:: WHAT YOU HAVE TO DO ::
What lines in the records below contain the string "logo"? Copy every one.

:: INPUT MATERIAL ::
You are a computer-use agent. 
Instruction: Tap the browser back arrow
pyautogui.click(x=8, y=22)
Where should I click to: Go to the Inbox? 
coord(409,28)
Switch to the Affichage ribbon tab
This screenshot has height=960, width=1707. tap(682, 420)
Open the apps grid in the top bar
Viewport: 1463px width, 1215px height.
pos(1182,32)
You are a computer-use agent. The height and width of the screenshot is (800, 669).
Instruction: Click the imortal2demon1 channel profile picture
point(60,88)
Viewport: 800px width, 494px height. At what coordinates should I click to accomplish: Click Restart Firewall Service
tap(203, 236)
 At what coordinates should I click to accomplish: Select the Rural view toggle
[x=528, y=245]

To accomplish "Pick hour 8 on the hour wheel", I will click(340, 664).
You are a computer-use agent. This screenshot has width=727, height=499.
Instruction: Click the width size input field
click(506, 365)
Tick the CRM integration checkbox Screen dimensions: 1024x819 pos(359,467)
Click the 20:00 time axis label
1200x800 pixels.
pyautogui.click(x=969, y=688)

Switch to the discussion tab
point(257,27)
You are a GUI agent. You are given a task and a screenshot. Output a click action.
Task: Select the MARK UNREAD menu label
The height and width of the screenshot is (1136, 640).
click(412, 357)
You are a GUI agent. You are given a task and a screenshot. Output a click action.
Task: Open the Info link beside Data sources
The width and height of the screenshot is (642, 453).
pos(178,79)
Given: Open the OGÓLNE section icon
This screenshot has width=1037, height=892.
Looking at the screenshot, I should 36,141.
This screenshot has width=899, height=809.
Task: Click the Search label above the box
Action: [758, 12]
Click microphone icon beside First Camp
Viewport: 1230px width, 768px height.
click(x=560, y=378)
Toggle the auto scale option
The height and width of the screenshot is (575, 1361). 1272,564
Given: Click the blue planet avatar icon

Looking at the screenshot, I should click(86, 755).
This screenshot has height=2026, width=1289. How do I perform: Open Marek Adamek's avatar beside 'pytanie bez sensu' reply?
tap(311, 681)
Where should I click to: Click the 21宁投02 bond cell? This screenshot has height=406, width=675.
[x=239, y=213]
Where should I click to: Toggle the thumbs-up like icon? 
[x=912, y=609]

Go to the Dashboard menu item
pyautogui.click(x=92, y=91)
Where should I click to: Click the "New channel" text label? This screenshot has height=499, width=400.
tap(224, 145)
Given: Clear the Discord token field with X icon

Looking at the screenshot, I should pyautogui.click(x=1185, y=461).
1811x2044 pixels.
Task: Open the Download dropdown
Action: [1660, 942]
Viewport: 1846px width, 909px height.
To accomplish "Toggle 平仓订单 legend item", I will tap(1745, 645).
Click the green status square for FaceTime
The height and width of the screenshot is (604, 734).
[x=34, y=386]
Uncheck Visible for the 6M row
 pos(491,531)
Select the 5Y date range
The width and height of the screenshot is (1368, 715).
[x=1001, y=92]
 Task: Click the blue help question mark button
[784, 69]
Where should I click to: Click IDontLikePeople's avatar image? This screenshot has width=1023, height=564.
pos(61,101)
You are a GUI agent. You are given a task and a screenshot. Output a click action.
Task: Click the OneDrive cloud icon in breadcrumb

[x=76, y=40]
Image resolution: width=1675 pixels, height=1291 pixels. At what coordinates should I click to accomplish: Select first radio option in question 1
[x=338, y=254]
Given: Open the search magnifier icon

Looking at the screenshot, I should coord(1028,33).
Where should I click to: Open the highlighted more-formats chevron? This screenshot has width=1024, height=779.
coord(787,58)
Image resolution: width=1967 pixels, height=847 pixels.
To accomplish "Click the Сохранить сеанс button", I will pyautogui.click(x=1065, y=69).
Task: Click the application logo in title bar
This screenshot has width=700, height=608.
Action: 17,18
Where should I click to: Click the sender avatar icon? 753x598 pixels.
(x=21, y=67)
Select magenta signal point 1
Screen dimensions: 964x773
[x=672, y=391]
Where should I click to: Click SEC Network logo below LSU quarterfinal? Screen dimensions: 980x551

:: RESULT FOR THIS TASK ::
Task: Click the application logo in title bar
Where should I click to: Click SEC Network logo below LSU quarterfinal? Screen dimensions: 980x551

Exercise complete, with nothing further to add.